Only the latest release of SuperJS receives security fixes. We do not backport security patches to older versions.
| Version | Supported |
|---|---|
| Latest | Yes |
| Older | No |
Do NOT open a public GitHub issue for security vulnerabilities.
Please report security issues by emailing security@superjs.dev with a clear description of the vulnerability, steps to reproduce it, and any relevant version information.
We will respond to all reports, even if we determine the issue is out of scope.
| Milestone | Target |
|---|---|
| Triage acknowledgement | 7 days |
| Patch for critical issues | 30 days |
| Full public disclosure | 90 days |
These are targets, not guarantees. Complex issues may require more time. We will communicate with the reporter throughout the process.
SuperJS follows responsible disclosure principles. We ask that reporters:
- Give us the time defined in the SLA above before publishing details publicly.
- Avoid accessing, modifying, or deleting user data during research.

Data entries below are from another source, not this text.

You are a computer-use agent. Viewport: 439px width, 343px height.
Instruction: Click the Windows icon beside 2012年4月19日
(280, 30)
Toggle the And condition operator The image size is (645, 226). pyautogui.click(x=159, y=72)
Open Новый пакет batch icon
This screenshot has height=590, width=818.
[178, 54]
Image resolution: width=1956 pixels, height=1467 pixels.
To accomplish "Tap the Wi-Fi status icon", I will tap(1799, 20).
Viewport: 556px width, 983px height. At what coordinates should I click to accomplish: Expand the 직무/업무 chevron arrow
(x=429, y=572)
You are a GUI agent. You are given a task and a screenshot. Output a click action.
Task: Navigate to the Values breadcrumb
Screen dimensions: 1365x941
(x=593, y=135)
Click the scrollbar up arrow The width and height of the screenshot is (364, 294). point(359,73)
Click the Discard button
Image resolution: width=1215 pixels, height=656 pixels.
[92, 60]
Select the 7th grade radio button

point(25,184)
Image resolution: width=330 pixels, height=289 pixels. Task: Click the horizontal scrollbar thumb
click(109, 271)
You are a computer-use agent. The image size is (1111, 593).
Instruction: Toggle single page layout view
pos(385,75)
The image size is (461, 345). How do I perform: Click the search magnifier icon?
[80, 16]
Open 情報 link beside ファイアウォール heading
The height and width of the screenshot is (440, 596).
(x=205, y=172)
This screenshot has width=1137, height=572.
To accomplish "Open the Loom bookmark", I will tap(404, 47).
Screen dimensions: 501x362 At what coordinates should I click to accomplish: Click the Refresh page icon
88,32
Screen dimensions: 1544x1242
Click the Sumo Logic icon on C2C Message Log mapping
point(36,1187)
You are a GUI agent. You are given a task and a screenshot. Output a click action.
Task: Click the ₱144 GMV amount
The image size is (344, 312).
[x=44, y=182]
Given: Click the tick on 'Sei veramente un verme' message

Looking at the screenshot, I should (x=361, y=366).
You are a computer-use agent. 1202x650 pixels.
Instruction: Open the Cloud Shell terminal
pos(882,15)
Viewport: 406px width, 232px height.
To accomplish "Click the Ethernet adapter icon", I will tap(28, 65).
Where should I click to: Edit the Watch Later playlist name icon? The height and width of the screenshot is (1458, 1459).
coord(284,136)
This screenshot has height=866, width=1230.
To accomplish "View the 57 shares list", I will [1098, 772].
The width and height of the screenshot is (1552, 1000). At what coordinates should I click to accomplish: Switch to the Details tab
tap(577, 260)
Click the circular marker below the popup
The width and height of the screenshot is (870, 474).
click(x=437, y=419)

- Make a good-faith effort to avoid impacting other users.
In return, we will:
- Acknowledge your report promptly.
- Keep you informed of our progress.
- Credit you in the security advisory (CVE or GitHub advisory) unless you prefer to remain anonymous.
Crash logs produced by superjs build are intentionally sanitized to protect user source code privacy:
- What is included: file basenames and symbol basenames only (e.g.,
index.sjs,myFunction). - What is excluded: full file paths, source content, local directory structure.
Full paths and symbols are only included in crash output when the --crash-full flag is explicitly passed by the user. This design is intentional and is not a security vulnerability.
If you believe the redaction policy has a bypass or a gap that exposes user source code without the --crash-full flag, please report it via the process above.
GPG key for security@ will be published on keys.openpgp.org once the project reaches v1.0.
The following are not considered security vulnerabilities and should be reported as regular bugs via GitHub Issues instead:
- Denial of service via malformed
.sjssource files. Compilers are expected to handle arbitrary input; a crash or hang caused by a crafted source file is a bug, not a security vulnerability. We still want to fix these, but they do not receive the security disclosure process.